It is also possible to graph the conditional distribution as a set of barplots. To do that, we will learn a new feature of ggplot called faceting. Faceting allows us to make the same plot based on subsets of the data in a series of panels. In this case, we can use the code for a univariate barplot but faceted by First, lets save the output of our prop.table into a new object.
ggplot(politics, aes(x=globalwarm, y=..prop.., group=1))+
geom_bar()+
facet_wrap(~party)+
scale_y_continuous(labels = scales::percent)+
labs(x="belief in anthropogenic climate change", y=NULL)+
theme_bw()
Figure 16 is a comparative barplot. This is our first example of a graph that looks at a relationship. Each panel shows the distribution of climate change beliefs for respondents with that particular party affiliation. What we are interested in is whether the distribution looks different across each panel. In this case, because there were only two categories of the response variable, we only really need to look at the heights of the bar for one category to see the variation across party affiliation, which is substantial.
Lets try an example with more than two categories. For this example, I want to know whether there was a difference in passenger class by gender on the Titanic. I start with a comparative barplot:
ggplot(titanic, aes(x=pclass, y=..prop.., group=1))+
geom_bar()+
facet_wrap(~sex)+
scale_y_continuous(labels = scales::percent)+
labs(x="passenger class", y=NULL)+
theme_bw()

» SUPPLIED RECORDS
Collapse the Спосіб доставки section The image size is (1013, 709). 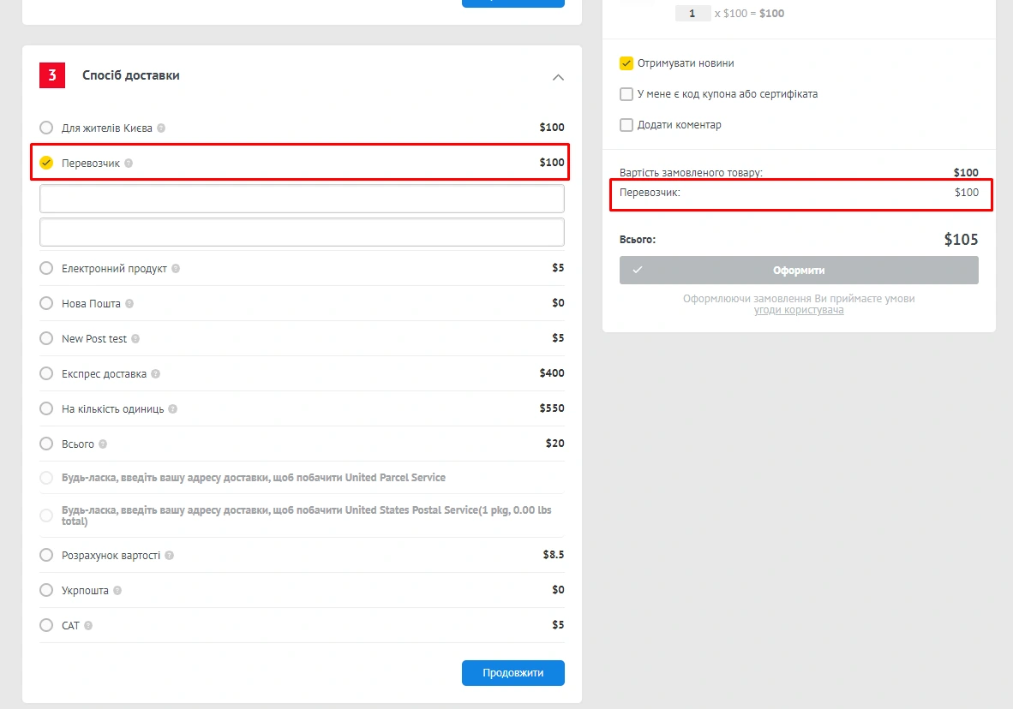point(558,77)
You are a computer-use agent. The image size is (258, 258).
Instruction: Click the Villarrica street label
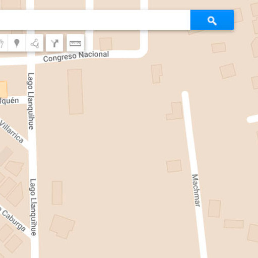coord(12,132)
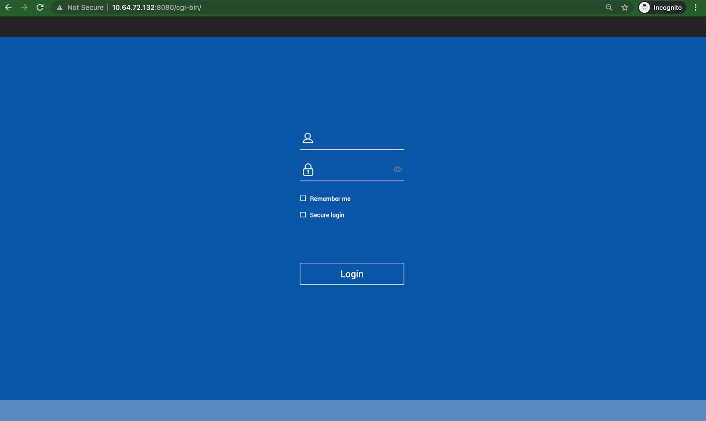Reload the current page
The width and height of the screenshot is (706, 421).
point(40,8)
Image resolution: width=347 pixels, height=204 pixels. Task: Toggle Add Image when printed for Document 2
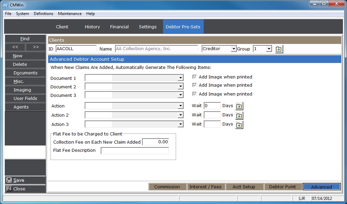[194, 85]
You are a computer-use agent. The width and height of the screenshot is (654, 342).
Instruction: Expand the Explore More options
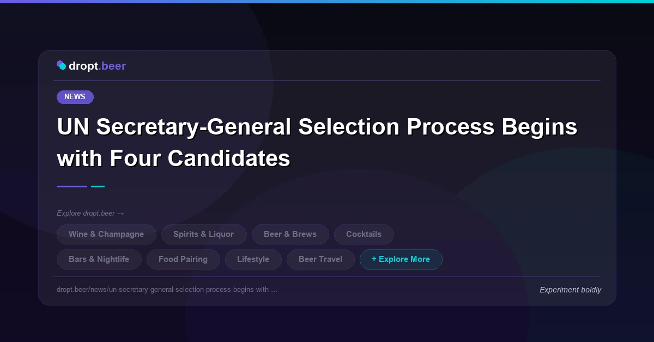[401, 259]
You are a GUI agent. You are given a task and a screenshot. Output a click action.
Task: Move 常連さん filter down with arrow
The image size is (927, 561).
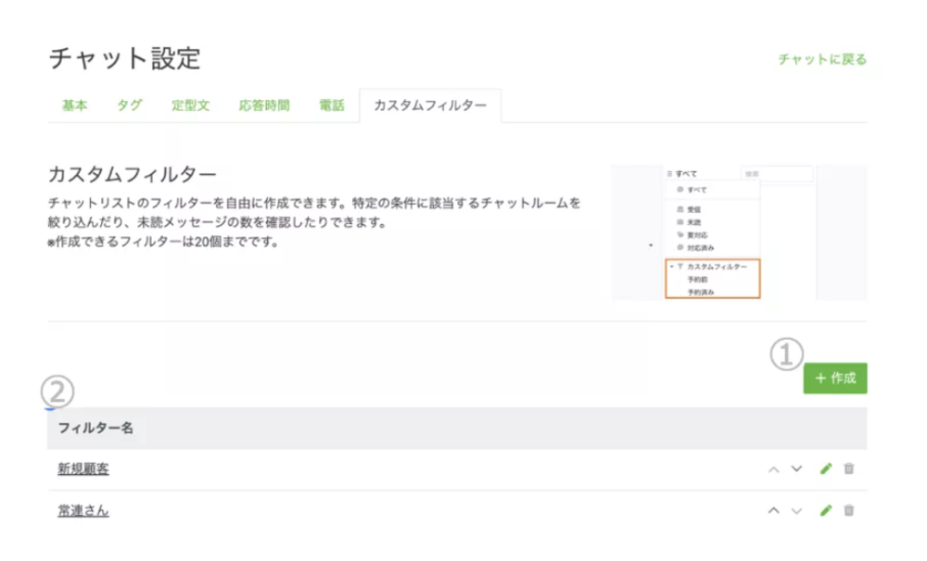pos(796,510)
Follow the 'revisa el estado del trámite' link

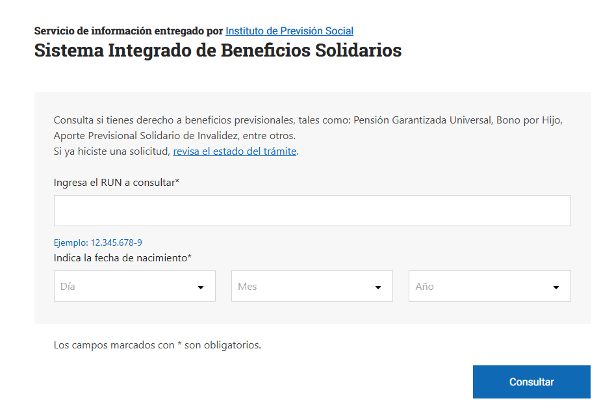tap(235, 151)
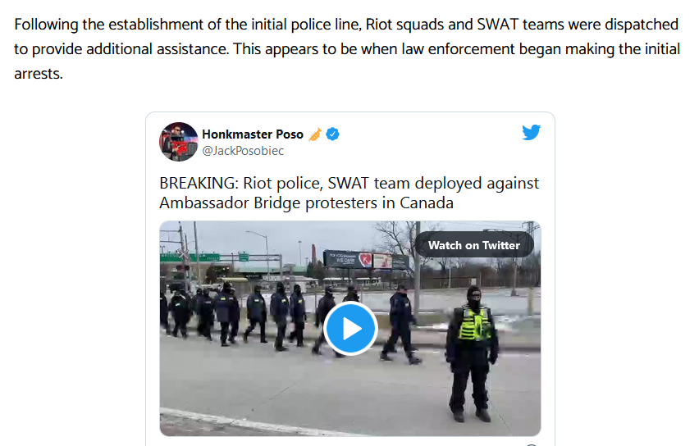Screen dimensions: 699x446
Task: Play the embedded tweet video
Action: (x=350, y=329)
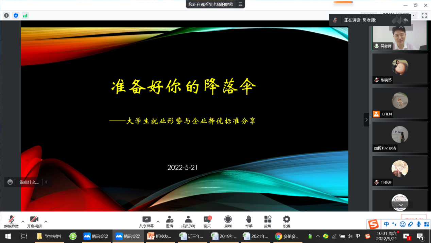
Task: Open the meeting info icon
Action: (6, 15)
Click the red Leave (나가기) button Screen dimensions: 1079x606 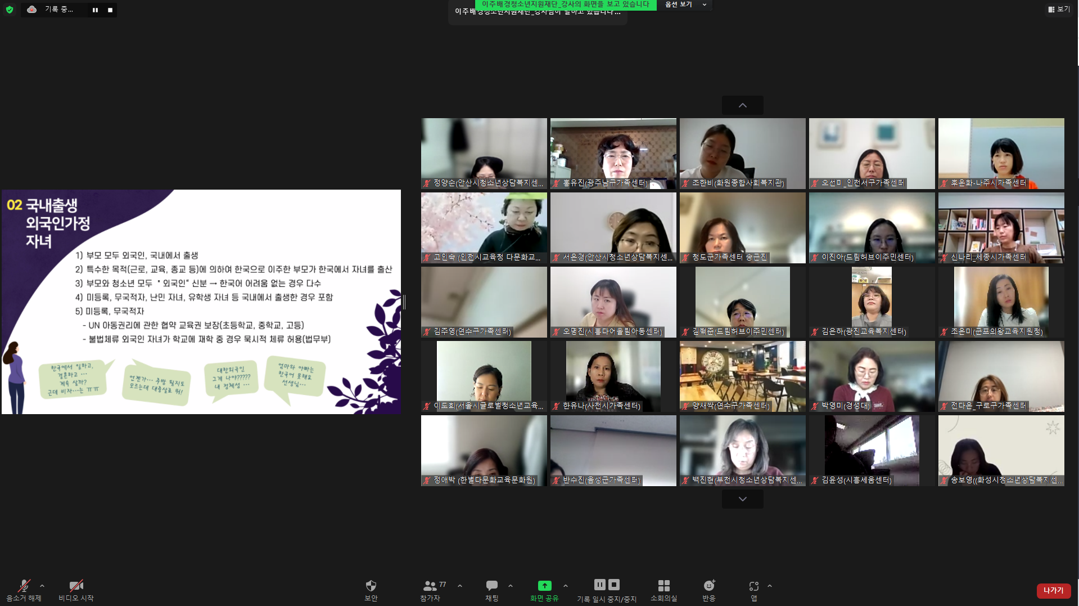point(1053,590)
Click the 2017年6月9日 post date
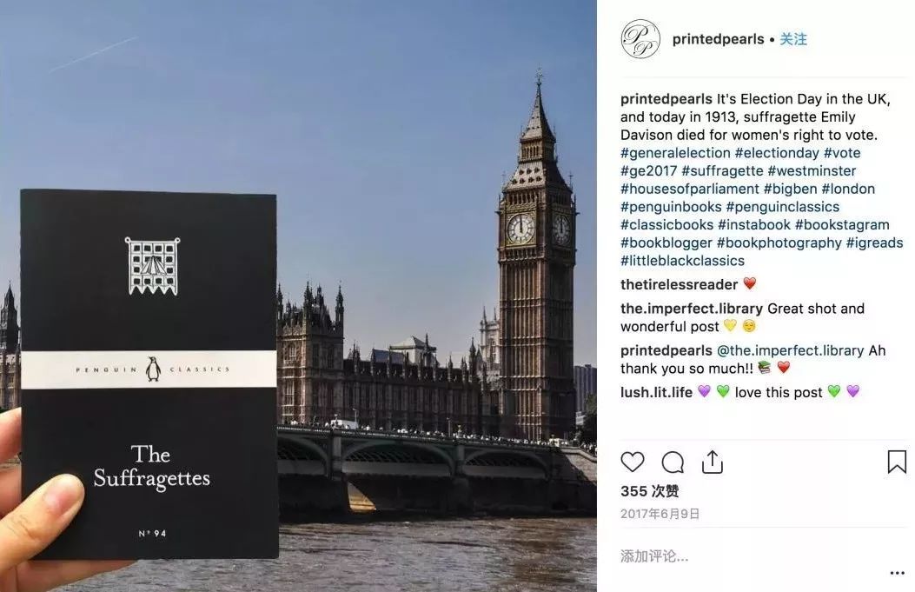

» TO BE DONE
A: In the passage on faceted barplots, why is it enough to compare the bar heights for only one category across the party panels?
B: Rewrite the passage on faceted barplots from "Figure 16 is" through "which is substantial.", swapping "respondents" for "participants".
C: In the passage on faceted barplots, which functions are joined by plus signs in the code for the Titanic plot?

» ANSWERS TO THE EXERCISE
A: The response variable had only two categories, so the heights of one category's bars are enough to show the variation across party affiliation.

B:
Figure 16 is a comparative barplot. This is our first example of a graph that looks at a relationship. Each panel shows the distribution of climate change beliefs for participants with that particular party affiliation. What we are interested in is whether the distribution looks different across each panel. In this case, because there were only two categories of the response variable, we only really need to look at the heights of the bar for one category to see the variation across party affiliation, which is substantial.

C: ggplot, geom_bar, facet_wrap, scale_y_continuous, labs, theme_bw